Copy each of the following entries back without change.

Data records: Begin

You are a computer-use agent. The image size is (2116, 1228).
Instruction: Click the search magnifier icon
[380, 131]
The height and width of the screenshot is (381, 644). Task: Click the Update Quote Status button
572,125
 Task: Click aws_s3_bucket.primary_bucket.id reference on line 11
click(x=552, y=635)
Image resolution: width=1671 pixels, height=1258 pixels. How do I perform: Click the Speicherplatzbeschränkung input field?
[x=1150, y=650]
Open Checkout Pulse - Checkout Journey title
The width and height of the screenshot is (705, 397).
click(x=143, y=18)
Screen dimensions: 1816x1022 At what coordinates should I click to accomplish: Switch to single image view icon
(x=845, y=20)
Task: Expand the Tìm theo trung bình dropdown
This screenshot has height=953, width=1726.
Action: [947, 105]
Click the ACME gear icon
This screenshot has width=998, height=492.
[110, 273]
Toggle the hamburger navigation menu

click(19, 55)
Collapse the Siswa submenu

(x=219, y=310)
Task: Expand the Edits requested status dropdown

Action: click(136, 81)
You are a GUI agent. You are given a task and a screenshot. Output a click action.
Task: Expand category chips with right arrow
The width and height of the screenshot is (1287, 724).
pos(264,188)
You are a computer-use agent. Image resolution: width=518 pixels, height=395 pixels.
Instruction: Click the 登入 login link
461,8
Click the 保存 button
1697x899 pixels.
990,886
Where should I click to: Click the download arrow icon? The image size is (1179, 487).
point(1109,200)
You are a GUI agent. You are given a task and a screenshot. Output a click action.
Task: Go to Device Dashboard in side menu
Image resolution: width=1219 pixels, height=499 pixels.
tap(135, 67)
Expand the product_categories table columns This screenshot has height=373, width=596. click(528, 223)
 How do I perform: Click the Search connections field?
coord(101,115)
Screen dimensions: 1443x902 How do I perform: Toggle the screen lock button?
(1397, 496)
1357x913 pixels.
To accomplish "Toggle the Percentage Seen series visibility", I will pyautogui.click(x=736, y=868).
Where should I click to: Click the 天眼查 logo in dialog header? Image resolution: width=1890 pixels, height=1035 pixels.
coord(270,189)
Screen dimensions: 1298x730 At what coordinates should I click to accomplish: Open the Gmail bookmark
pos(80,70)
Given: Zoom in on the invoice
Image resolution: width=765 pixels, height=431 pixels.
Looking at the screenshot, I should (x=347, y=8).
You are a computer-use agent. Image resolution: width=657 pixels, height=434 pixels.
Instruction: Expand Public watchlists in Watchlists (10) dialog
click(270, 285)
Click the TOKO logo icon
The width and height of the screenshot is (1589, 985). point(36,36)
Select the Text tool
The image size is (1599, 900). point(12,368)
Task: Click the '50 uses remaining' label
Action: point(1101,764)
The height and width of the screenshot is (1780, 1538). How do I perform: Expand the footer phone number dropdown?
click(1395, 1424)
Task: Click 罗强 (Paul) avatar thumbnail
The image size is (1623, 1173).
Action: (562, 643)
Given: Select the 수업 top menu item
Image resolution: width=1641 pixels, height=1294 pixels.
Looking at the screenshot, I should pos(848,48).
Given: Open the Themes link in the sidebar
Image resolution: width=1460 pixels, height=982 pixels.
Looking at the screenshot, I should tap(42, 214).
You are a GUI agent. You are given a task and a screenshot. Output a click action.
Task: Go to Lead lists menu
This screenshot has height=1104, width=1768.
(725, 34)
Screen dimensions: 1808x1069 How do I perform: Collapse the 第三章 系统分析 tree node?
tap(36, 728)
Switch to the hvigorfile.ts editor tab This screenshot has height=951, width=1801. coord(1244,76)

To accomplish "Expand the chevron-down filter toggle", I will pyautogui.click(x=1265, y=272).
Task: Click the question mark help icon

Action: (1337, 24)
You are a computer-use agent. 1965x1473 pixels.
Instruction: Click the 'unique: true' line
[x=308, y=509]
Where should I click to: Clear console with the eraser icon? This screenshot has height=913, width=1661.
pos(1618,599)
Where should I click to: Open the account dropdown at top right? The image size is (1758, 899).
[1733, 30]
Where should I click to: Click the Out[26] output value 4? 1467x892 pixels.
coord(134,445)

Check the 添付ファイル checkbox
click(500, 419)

Data records: End

◆ Exercise response
You are a computer-use agent. The image size is (2116, 1228).
Instruction: Click the search magnifier icon
[380, 131]
The height and width of the screenshot is (381, 644). Task: Click the Update Quote Status button
572,125
 Task: Click aws_s3_bucket.primary_bucket.id reference on line 11
click(x=552, y=635)
Image resolution: width=1671 pixels, height=1258 pixels. How do I perform: Click the Speicherplatzbeschränkung input field?
[x=1150, y=650]
Open Checkout Pulse - Checkout Journey title
The width and height of the screenshot is (705, 397).
click(x=143, y=18)
Screen dimensions: 1816x1022 At what coordinates should I click to accomplish: Switch to single image view icon
(x=845, y=20)
Task: Expand the Tìm theo trung bình dropdown
This screenshot has height=953, width=1726.
Action: [947, 105]
Click the ACME gear icon
This screenshot has width=998, height=492.
[110, 273]
Toggle the hamburger navigation menu

click(19, 55)
Collapse the Siswa submenu

(x=219, y=310)
Task: Expand the Edits requested status dropdown

Action: click(136, 81)
You are a GUI agent. You are given a task and a screenshot. Output a click action.
Task: Expand category chips with right arrow
The width and height of the screenshot is (1287, 724).
pos(264,188)
You are a computer-use agent. Image resolution: width=518 pixels, height=395 pixels.
Instruction: Click the 登入 login link
461,8
Click the 保存 button
1697x899 pixels.
990,886
Where should I click to: Click the download arrow icon? The image size is (1179, 487).
point(1109,200)
You are a GUI agent. You are given a task and a screenshot. Output a click action.
Task: Go to Device Dashboard in side menu
Image resolution: width=1219 pixels, height=499 pixels.
tap(135, 67)
Expand the product_categories table columns This screenshot has height=373, width=596. click(528, 223)
 How do I perform: Click the Search connections field?
coord(101,115)
Screen dimensions: 1443x902 How do I perform: Toggle the screen lock button?
(1397, 496)
1357x913 pixels.
To accomplish "Toggle the Percentage Seen series visibility", I will pyautogui.click(x=736, y=868).
Where should I click to: Click the 天眼查 logo in dialog header? Image resolution: width=1890 pixels, height=1035 pixels.
coord(270,189)
Screen dimensions: 1298x730 At what coordinates should I click to accomplish: Open the Gmail bookmark
pos(80,70)
Given: Zoom in on the invoice
Image resolution: width=765 pixels, height=431 pixels.
Looking at the screenshot, I should (x=347, y=8).
You are a computer-use agent. Image resolution: width=657 pixels, height=434 pixels.
Instruction: Expand Public watchlists in Watchlists (10) dialog
click(270, 285)
Click the TOKO logo icon
The width and height of the screenshot is (1589, 985). point(36,36)
Select the Text tool
The image size is (1599, 900). point(12,368)
Task: Click the '50 uses remaining' label
Action: point(1101,764)
The height and width of the screenshot is (1780, 1538). How do I perform: Expand the footer phone number dropdown?
click(1395, 1424)
Task: Click 罗强 (Paul) avatar thumbnail
The image size is (1623, 1173).
Action: (562, 643)
Given: Select the 수업 top menu item
Image resolution: width=1641 pixels, height=1294 pixels.
Looking at the screenshot, I should pos(848,48).
Given: Open the Themes link in the sidebar
Image resolution: width=1460 pixels, height=982 pixels.
Looking at the screenshot, I should tap(42, 214).
You are a GUI agent. You are given a task and a screenshot. Output a click action.
Task: Go to Lead lists menu
This screenshot has height=1104, width=1768.
(725, 34)
Screen dimensions: 1808x1069 How do I perform: Collapse the 第三章 系统分析 tree node?
tap(36, 728)
Switch to the hvigorfile.ts editor tab This screenshot has height=951, width=1801. coord(1244,76)

To accomplish "Expand the chevron-down filter toggle", I will pyautogui.click(x=1265, y=272).
Task: Click the question mark help icon

Action: (1337, 24)
You are a computer-use agent. 1965x1473 pixels.
Instruction: Click the 'unique: true' line
[x=308, y=509]
Where should I click to: Clear console with the eraser icon? This screenshot has height=913, width=1661.
pos(1618,599)
Where should I click to: Open the account dropdown at top right? The image size is (1758, 899).
[1733, 30]
Where should I click to: Click the Out[26] output value 4? 1467x892 pixels.
coord(134,445)

Check the 添付ファイル checkbox
click(500, 419)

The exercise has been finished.